Brief: Exact copies of the lines from the line containing "Check the select-all" through the last line of the entries below are the whole answer.

Collected data entries:
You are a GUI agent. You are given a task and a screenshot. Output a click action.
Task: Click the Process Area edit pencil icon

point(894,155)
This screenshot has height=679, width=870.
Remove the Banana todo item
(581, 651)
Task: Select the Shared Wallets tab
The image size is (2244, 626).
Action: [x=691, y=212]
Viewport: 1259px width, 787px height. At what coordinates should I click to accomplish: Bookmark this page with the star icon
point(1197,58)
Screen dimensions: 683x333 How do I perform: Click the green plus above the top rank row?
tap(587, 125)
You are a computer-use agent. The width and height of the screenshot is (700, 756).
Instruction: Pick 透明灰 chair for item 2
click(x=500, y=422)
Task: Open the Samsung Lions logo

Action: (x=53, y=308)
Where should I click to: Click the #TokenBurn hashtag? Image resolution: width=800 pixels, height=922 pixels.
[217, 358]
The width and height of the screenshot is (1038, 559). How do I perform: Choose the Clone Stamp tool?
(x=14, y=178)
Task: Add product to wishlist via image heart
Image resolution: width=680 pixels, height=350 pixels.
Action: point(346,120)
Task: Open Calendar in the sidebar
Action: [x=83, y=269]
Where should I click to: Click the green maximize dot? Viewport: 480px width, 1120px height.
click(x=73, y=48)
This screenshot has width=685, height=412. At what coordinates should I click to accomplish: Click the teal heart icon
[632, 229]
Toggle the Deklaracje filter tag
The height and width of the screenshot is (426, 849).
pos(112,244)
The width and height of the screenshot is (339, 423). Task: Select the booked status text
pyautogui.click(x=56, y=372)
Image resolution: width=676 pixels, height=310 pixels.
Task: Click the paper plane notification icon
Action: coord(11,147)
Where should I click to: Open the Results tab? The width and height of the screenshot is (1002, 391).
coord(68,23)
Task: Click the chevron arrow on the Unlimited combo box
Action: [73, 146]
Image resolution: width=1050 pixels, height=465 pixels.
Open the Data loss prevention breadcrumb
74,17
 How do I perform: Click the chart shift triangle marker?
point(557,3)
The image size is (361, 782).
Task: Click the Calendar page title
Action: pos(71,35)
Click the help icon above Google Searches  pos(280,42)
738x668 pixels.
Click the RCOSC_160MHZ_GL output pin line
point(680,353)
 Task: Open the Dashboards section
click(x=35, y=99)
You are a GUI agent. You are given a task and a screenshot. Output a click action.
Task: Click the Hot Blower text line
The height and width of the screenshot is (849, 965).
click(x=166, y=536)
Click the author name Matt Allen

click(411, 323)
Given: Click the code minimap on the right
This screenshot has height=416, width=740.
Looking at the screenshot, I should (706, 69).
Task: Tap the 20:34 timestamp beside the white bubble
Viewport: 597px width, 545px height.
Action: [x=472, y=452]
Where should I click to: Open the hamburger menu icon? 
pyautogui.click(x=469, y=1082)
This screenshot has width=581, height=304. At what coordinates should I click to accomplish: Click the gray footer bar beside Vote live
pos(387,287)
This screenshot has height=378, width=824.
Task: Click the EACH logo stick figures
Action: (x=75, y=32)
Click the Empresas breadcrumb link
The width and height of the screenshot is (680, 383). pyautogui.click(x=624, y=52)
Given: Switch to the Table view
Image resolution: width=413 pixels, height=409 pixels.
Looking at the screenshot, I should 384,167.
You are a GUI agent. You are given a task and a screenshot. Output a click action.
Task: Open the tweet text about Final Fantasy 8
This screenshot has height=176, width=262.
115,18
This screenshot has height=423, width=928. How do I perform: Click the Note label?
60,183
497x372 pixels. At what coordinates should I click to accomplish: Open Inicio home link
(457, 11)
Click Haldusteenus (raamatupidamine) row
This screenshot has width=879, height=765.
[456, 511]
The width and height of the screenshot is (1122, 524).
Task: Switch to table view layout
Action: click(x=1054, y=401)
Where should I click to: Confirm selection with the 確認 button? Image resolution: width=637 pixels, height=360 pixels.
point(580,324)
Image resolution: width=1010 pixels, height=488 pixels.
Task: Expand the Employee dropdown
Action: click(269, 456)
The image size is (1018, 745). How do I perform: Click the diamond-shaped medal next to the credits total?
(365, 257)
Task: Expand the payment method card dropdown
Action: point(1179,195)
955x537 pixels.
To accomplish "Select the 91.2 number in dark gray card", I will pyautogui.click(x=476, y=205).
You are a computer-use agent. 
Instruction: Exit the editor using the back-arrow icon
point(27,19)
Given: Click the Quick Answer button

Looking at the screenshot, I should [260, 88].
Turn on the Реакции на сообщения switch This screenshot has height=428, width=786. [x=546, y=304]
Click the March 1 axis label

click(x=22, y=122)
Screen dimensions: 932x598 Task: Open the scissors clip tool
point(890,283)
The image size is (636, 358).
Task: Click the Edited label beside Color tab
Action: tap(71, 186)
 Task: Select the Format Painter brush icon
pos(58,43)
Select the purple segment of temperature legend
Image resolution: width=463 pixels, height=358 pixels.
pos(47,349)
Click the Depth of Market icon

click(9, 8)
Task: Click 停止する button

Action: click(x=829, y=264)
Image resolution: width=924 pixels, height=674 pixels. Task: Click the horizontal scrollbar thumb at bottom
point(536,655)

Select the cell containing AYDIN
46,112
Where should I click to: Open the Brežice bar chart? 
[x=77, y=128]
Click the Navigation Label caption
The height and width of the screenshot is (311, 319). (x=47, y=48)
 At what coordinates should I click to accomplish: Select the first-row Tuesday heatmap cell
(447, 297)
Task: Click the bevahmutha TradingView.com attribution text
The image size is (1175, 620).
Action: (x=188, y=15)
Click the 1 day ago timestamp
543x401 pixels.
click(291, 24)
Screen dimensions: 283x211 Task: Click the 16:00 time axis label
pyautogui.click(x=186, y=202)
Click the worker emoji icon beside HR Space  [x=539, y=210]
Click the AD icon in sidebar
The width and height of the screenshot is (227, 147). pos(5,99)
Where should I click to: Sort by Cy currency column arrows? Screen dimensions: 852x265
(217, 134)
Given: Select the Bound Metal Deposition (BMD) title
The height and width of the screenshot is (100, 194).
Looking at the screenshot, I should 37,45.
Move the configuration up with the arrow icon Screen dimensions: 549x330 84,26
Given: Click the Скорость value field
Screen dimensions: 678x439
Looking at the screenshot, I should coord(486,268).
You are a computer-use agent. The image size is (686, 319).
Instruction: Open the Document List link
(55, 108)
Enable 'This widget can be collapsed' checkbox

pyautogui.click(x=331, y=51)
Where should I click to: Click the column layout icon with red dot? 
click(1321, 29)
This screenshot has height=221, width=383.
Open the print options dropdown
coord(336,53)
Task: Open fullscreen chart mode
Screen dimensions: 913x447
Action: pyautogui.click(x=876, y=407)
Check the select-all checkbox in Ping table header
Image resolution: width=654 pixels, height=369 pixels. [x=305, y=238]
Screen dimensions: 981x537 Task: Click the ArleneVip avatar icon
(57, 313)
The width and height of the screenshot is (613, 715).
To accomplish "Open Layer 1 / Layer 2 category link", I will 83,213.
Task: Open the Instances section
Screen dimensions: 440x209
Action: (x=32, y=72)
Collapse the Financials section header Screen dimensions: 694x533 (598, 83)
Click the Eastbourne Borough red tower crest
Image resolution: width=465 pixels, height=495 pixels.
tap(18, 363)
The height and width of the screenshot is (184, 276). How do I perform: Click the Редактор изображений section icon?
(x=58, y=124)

Task output:
Check the select-all checkbox in Ping table header
Image resolution: width=654 pixels, height=369 pixels. [x=305, y=238]
Screen dimensions: 981x537 Task: Click the ArleneVip avatar icon
(57, 313)
The width and height of the screenshot is (613, 715).
To accomplish "Open Layer 1 / Layer 2 category link", I will 83,213.
Task: Open the Instances section
Screen dimensions: 440x209
Action: (x=32, y=72)
Collapse the Financials section header Screen dimensions: 694x533 (598, 83)
Click the Eastbourne Borough red tower crest
Image resolution: width=465 pixels, height=495 pixels.
tap(18, 363)
The height and width of the screenshot is (184, 276). How do I perform: Click the Редактор изображений section icon?
(x=58, y=124)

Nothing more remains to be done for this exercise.